U.S. intelligence officials are warning President Obama that North Korea intends to conduct another nuclear test in response to passage of a U.N. Security Council resolution this week condemning the communist country for its recent nuclear and ballistic missile tests, FOX News has learned.
By James Rosen
FOXNews.com
U.S. intelligence officials have warned President Obama and other senior American officials that North Korea intends to respond to the looming passage of a U.N. Security Council resolution this week -- condemning the communist country for its recent nuclear and ballistic missile tests -- with another nuclear test, FOX News has learned.
What's more, Pyongyang's next nuclear detonation is but one of four planned actions the Central Intelligence Agency has learned, through sources inside North Korea, that the regime of Kim Jong-Il intends to take -- but not announce -- once the Security Council resolution is officially passed, likely on Friday.
The other three actions include the reprocessing of all of the North's spent plutonium fuel rods into weapons-grade plutonium; a major escalation in the North's uranium-enrichment program; and the launching of another Taepodong-2 intercontinental ballistic missile from the Yunsong military complex on the west coast of North Korea. The North last launched a Taepodong-2 on April 5; it conducted its second nuclear test in the last three years on Memorial Day.
The intelligence community only learned of North Korea's plans this week, prompting CIA to alert senior officials. Asked who would be briefed on this kind of data, a source told FOX News: "The top people: POTUS, DNI." "POTUS" is acronym for the president of the United States; "DNI" refers to the director of the Office of National Intelligence.
FOX News is withholding some details about the sources and methods by which American intelligence agencies learned of the North's plans so as to avoid compromising sensitive overseas operations in a country -- North Korea -- U.S. spymasters regard as one of the world's most difficult to penetrate.

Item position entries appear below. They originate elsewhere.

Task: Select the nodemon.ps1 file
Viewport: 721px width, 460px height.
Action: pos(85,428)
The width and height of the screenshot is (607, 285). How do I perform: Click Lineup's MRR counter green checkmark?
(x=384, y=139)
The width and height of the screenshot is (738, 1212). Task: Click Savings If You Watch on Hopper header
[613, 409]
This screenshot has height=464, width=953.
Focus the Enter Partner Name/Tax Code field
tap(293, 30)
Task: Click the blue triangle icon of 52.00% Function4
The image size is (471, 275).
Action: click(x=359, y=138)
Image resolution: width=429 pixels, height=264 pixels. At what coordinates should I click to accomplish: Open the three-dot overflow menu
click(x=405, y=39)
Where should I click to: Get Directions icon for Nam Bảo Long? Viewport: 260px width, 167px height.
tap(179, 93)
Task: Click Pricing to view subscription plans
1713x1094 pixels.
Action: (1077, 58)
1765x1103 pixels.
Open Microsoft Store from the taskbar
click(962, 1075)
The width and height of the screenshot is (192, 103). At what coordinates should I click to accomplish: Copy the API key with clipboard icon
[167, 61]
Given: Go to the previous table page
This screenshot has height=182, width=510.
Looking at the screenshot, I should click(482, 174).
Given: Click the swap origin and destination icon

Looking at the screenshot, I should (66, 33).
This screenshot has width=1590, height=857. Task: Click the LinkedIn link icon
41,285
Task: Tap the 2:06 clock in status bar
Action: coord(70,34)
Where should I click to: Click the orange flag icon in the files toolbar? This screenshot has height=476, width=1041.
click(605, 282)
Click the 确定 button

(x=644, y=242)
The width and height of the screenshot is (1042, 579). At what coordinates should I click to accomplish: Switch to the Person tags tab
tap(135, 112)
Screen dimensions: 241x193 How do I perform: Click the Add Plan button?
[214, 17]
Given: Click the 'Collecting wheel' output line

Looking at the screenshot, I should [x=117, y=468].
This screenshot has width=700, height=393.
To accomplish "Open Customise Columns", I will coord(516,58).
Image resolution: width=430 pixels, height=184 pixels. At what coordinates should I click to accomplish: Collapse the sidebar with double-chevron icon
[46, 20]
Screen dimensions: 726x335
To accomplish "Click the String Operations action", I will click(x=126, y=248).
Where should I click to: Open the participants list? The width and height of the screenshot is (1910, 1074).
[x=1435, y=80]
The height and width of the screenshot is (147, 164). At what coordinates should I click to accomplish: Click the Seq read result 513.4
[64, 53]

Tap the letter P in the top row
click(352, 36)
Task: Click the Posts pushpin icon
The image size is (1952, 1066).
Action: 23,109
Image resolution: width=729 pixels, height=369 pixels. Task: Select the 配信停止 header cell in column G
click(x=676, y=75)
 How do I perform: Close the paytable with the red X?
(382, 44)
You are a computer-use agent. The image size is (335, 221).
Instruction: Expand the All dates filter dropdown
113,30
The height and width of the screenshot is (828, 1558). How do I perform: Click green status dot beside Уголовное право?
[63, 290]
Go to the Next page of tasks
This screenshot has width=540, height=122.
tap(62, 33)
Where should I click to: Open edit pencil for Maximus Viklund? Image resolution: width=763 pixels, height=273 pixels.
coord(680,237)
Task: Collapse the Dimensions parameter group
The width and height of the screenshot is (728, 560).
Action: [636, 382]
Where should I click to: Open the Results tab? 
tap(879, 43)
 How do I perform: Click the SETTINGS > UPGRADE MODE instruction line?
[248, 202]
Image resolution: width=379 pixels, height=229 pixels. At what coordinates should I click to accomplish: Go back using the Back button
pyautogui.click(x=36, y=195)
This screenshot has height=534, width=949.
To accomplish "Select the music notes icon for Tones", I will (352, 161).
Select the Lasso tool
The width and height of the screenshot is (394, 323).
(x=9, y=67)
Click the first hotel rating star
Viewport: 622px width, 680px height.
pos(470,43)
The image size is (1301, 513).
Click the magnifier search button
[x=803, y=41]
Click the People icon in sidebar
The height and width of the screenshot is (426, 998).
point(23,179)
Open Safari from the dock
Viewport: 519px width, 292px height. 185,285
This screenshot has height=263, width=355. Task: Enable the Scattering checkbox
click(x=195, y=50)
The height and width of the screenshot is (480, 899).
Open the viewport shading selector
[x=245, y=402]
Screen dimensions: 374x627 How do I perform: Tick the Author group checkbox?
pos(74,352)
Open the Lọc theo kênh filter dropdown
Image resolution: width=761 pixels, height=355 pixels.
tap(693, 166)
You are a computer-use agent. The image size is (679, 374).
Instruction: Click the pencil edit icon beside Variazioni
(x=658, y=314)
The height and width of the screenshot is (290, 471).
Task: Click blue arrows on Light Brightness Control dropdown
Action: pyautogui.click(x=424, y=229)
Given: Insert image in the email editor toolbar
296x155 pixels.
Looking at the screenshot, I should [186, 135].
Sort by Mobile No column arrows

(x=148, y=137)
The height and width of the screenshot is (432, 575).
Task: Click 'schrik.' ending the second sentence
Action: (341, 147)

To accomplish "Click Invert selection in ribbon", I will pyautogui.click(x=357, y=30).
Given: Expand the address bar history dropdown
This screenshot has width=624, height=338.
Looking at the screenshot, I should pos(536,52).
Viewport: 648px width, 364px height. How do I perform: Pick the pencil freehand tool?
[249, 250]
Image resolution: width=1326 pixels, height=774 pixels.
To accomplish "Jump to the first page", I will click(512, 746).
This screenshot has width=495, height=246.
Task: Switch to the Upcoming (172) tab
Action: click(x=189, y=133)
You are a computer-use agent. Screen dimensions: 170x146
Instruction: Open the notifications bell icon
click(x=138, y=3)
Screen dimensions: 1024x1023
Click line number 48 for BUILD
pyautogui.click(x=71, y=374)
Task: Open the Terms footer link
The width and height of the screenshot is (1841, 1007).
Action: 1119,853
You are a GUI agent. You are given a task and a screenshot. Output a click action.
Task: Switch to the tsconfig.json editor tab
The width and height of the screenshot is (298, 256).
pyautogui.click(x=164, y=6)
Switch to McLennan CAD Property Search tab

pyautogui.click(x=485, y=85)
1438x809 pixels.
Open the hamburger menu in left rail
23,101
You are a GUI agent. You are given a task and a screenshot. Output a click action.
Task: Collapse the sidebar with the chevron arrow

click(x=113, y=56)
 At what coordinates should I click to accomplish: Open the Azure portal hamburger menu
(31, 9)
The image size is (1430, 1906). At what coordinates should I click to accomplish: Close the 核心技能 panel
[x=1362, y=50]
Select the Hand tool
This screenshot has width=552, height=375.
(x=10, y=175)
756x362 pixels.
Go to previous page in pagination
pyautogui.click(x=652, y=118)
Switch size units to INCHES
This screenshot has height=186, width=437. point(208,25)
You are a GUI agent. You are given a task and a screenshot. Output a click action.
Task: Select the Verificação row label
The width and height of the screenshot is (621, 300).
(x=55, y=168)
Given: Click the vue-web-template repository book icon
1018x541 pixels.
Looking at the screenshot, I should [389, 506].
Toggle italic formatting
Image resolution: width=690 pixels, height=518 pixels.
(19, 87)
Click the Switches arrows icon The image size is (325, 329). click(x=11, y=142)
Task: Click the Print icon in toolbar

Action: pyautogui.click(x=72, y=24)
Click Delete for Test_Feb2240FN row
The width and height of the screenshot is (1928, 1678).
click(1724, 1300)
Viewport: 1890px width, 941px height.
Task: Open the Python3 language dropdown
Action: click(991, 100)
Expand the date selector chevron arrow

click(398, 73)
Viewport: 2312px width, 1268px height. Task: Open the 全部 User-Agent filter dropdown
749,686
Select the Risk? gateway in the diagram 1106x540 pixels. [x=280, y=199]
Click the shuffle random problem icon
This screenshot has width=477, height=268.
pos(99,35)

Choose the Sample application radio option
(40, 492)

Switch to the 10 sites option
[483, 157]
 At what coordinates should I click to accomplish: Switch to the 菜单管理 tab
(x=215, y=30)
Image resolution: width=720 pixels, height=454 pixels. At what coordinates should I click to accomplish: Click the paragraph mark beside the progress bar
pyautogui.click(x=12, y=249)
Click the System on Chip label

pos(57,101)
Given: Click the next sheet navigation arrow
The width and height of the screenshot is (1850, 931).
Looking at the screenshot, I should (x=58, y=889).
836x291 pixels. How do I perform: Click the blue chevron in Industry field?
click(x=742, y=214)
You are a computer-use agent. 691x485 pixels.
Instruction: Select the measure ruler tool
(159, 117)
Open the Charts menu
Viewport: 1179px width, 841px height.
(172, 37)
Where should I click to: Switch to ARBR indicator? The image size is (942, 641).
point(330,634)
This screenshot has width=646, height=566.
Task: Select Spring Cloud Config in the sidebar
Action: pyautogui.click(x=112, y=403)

A White House official, contacted by FOX News, declined to comment, saying only that the U.S. government never speaks publicly about intelligence matters.
As top Obama administration officials weigh this prized data and what actions they might take to counter North Korea's plans for a third nuclear test, American intelligence analysts have also encountered setback in their efforts to track developments in the reclusive Stalinist country.
Where U.S. officials had observed the arrival of the first-stage transporter for a Taepodong-2 at Yunsong by June 2, leading to predictions of an imminent launch by officials as high-ranking as Defense Secretary Robert Gates, sources now tell FOX News they see no significant activity consistent with an imminent launch.
"The TD-2 activity has been rather dormant," one source said.
As well, where American intelligence officials on June 9 observed components for the long-range Musudan missile leaving the Wapo-ri installation area, they have now "lost track of them," FOX News has learned.
"We spotted the TELs [Transporter-Erector-Launchers] and then we lost track of them," a source said. "NGA lost track."
NGA refers to the National Geospatial-Intelligence Agency, a unit the Defense Department that provides imagery and geospatial information for military and civilian purposes.
"It's disturbing," the source added.
As well, despite multiple tests, U.S. scientists have only reached inconclusive results in their efforts to use air samplings collected over the Korean Peninsula in the days after the Memorial Day detonation to confirm with 100 percent certainty that North Korea conducted a nuclear test, as is still widely believed.